Woman sentenced to 12 years in '87 kidnapping case

NEW YORK

/*Ann Pettway*/, 50, had pleaded guilty to kidnapping in February and offered details of the 1987 kidnapping. She said she took a train from her Connecticut home to Harlem Hospital, where she scooped up 3-week-old /*Carlina White*/, who had been brought to the emergency room with a high fever.

As part of Pettway's plea bargain, prosecutors recommended 10 to 12½ years in prison. But they raised the suggested sentence to 20 years last week, saying the Probation Department had unearthed new facts about the case that made a stiffer sentence more appropriate. The judge handed down the 12-year sentence Monday in U.S. District Court in Manhattan.

Prosecutors said it appeared that Pettway, of Raleigh, N.C., kidnapped the ailing infant because she wanted a baby "and constructed a web of lies that denied the child the truth about her family for 23 years."

They said Pettway "brazenly took the daughter from a hospital crib and, when no one stopped her, brought the daughter home with her to Connecticut. If the offense had ended there, in 1987, a lengthy sentence of imprisonment would have been warranted for kidnapping alone. But the offense did not end there. Instead it continued for 23 years."

The government also had challenged her lawyers' contention that she provided a "stable, loving and happy home," saying that Pettway was convicted of five crimes while White was in her custody and had told the Probation Department that she used cocaine from 1983 through 2005 and smoked marijuana every day until she was in her early 30s.
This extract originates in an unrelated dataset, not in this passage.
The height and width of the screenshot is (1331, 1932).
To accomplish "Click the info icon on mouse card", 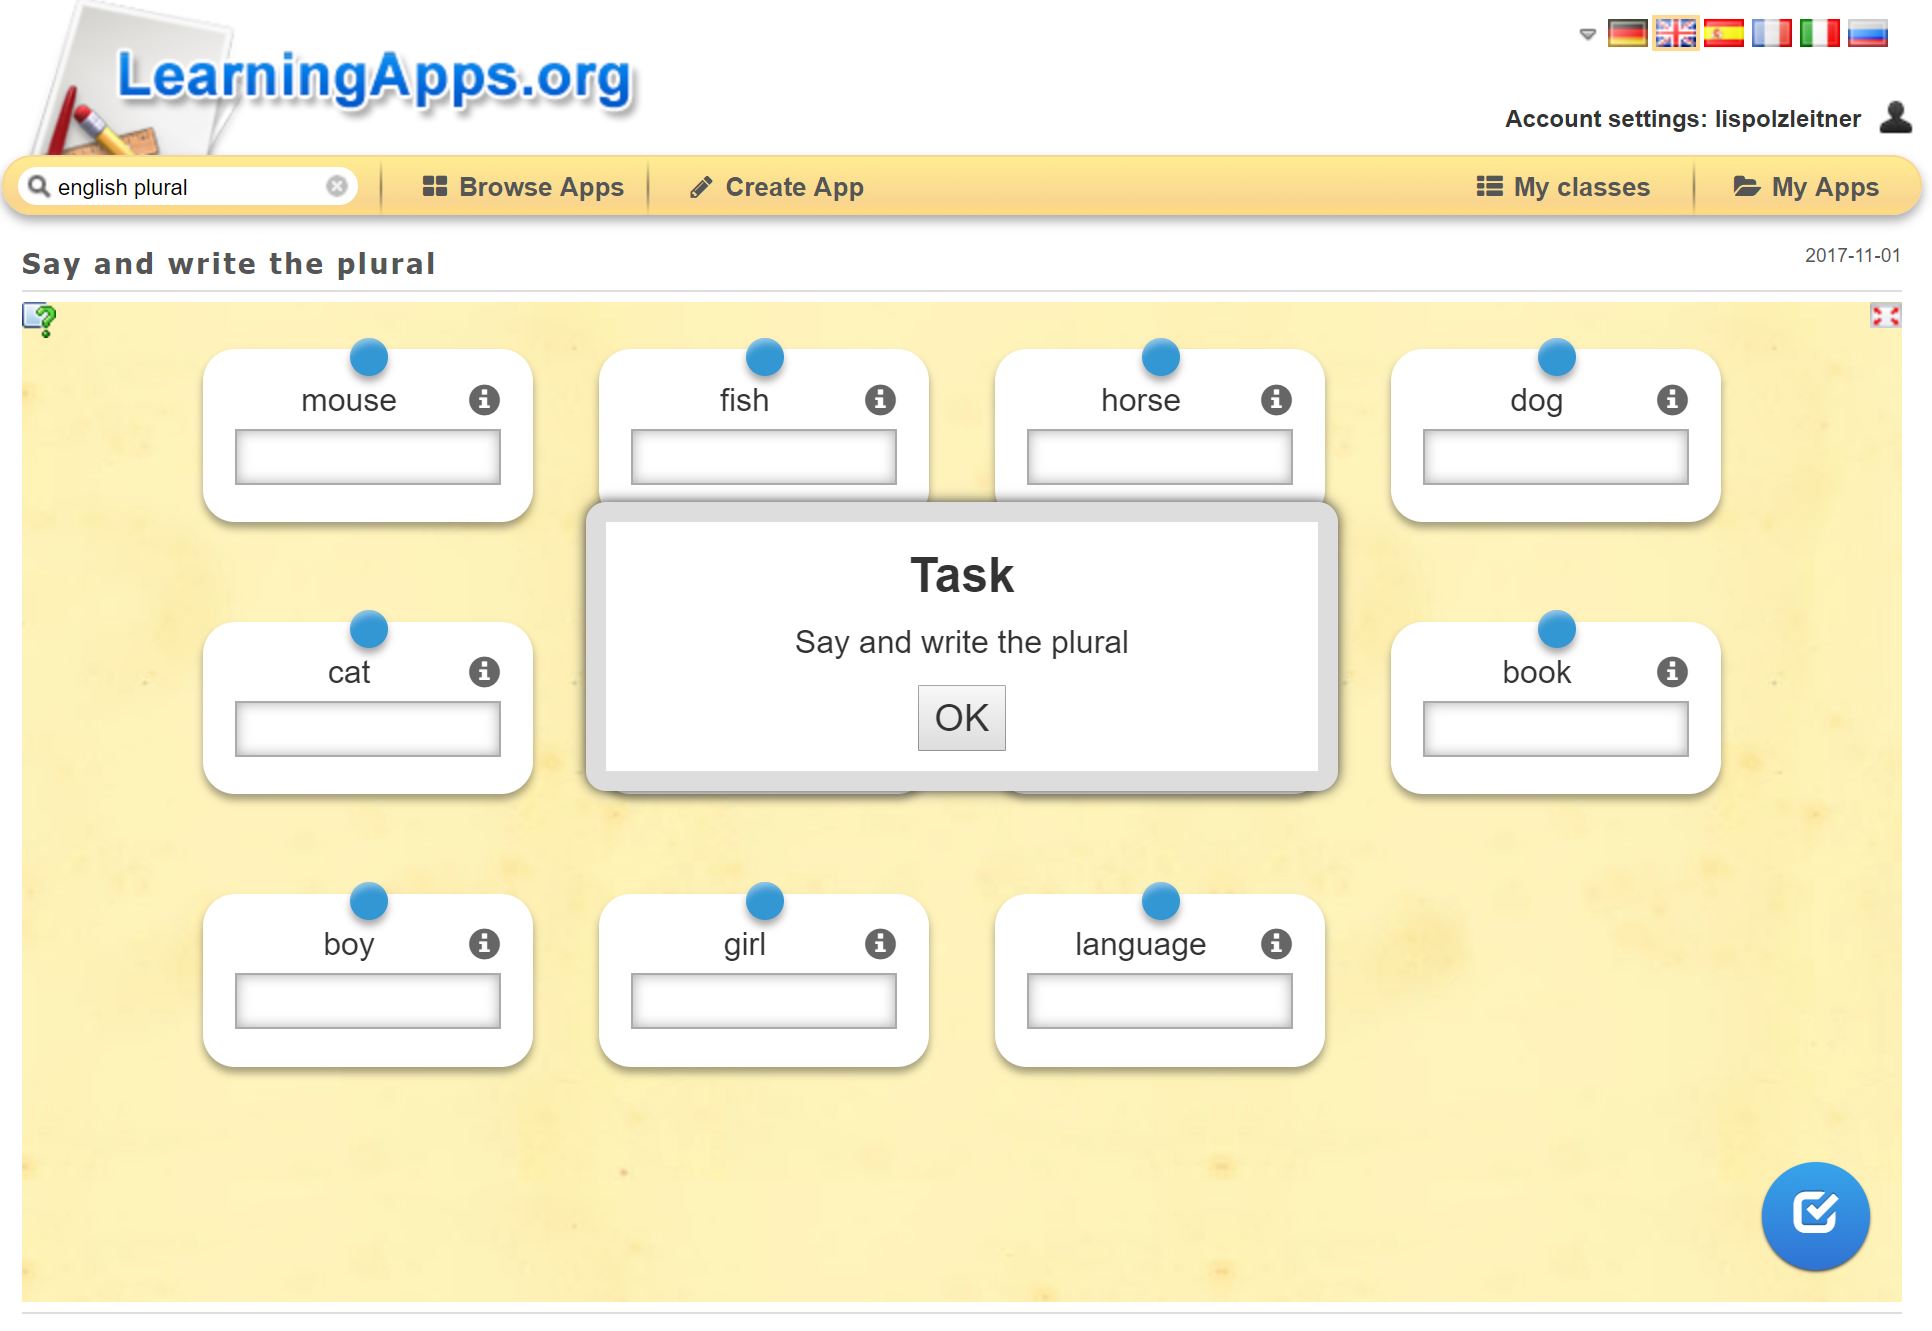I will point(484,400).
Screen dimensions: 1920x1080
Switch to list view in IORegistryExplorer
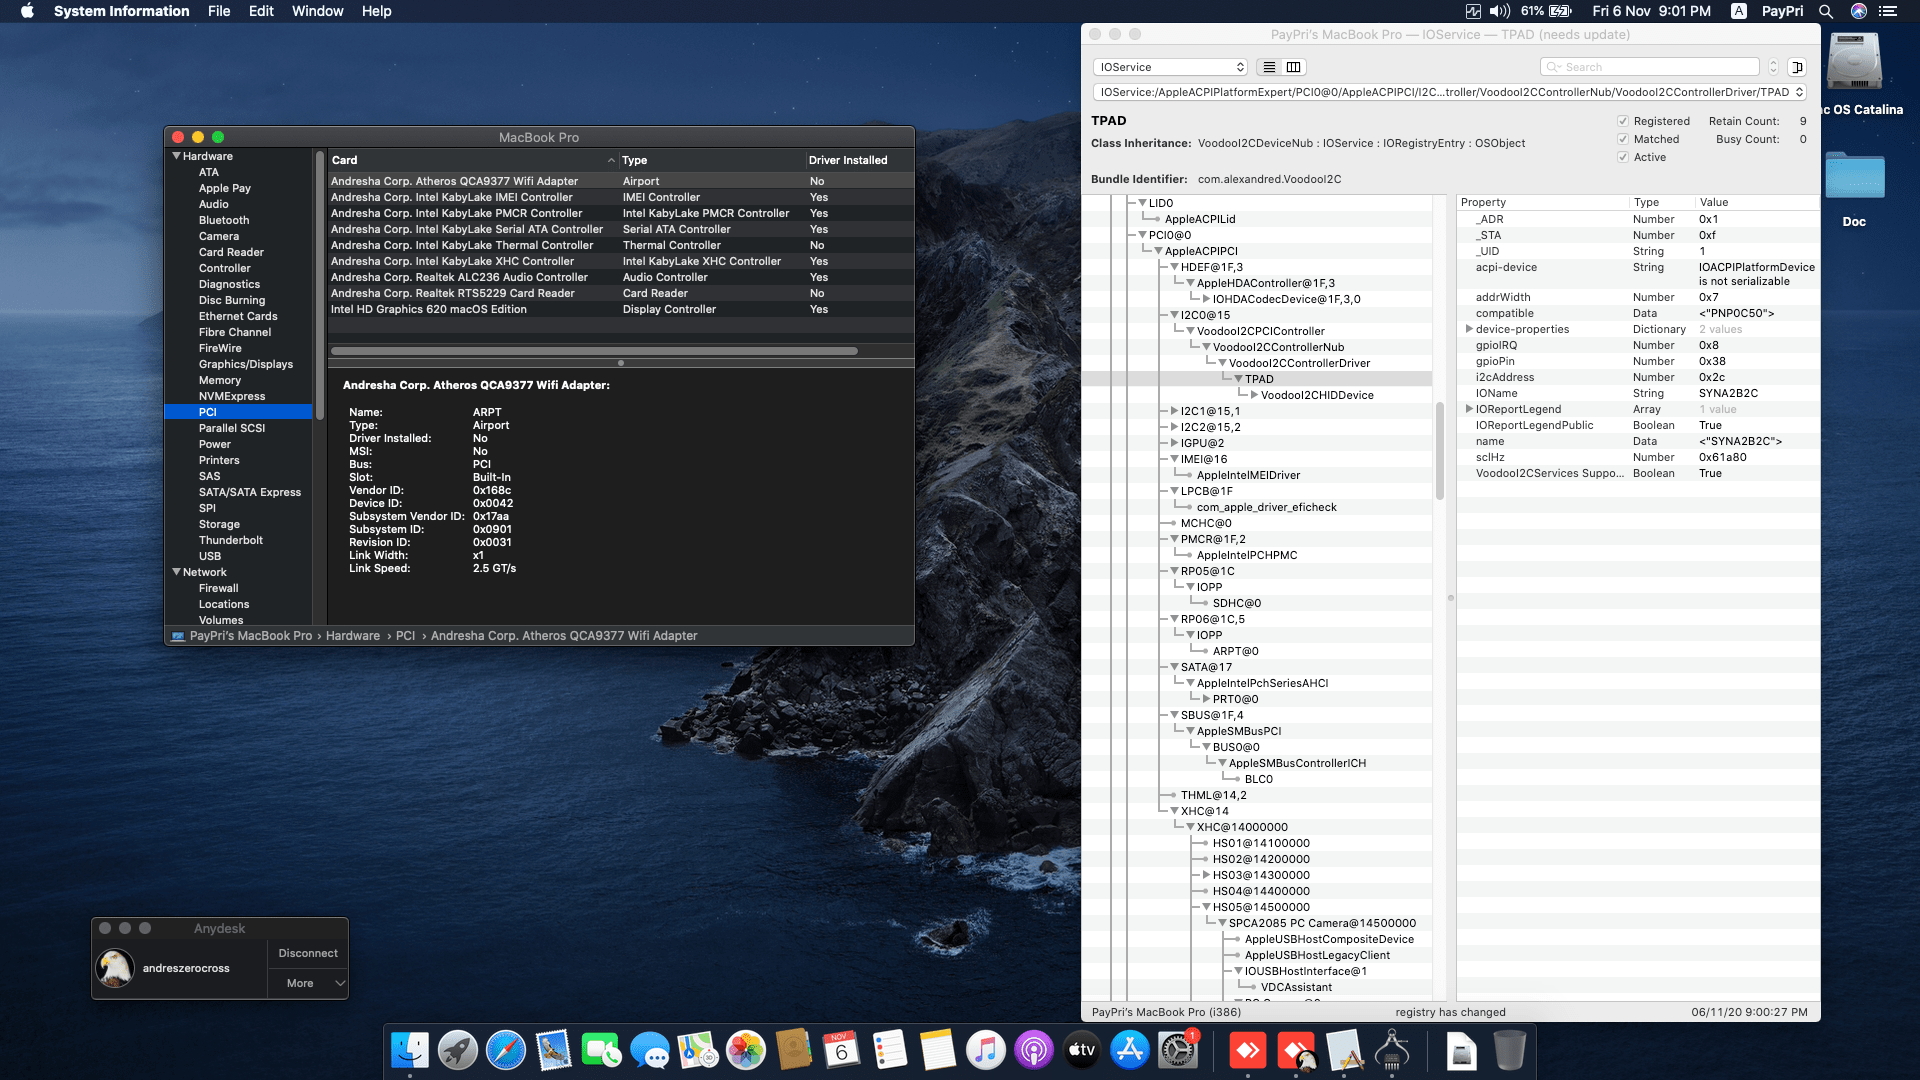coord(1269,67)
It also said White's biological mother had informed the Probation Department that her daughter told her that Pettway once hit her with a shoe so hard that it left an imprint on her face.

As Pettway admitted her guilt, Carlina's birth mother, Joy White, quietly cried in the courtroom gallery. Afterward, she told reporters that she was outraged at the plea bargain and felt a decade in prison would be too light a punishment for the woman who had robbed her so cruelly. Justice, she said, would be one year for every year she was separated from Carlina.

"I've lost 23 years of being with my daughter," she said, adding that those decades were filled with pain and heartache.

During the proceeding, Pettway told the court: "I went to the hospital. I took a child. It was wrong." In a letter to the judge before sentencing, Pettway apologized and said the kidnapping would never have occurred if seeking professional help for mental trauma from her failed pregnancies and being able to discuss family secrets had not been forbidden in her family's home.

"Because of my actions so many lives were hurt," she said in the handwritten letter.

She said she still loves the woman she raised, "a wonderful bright young woman."

"All I can do now is ask forgiveness from her and her parents. It may not sound correct on paper but I am hopelessly SORRY," she wrote. "My action led to such a huge loss for her parents, but there is nothing I can do to right this wrong that I committed."

White said she encountered Pettway at the hospital on the day her daughter disappeared, dressed like a nurse. "She came up to me and said to me, 'Don't cry. Your daughter is going to be OK.'" The case was solved by Carlina herself.

As she grew up in Connecticut under the name Nejdra Nance, the girl became increasingly suspicious of her own identity. Pettway ultimately told her a part-truth. She admitted that she was someone else's daughter but claimed she had been willingly given away by a drug addict.

Carlina White said she browsed the website of the National Center for Missing and Exploited Children for clues to her identity. After matching a photo of herself with one on the site, she tracked down her true mother and they reunited in January of 2011. A DNA test confirmed they were mother and child.

Today, they speak every day, Joy White said.

"I love my daughter. She's a beautiful girl," she said, adding that she had kept a picture of her missing baby at her bedside for 23 years.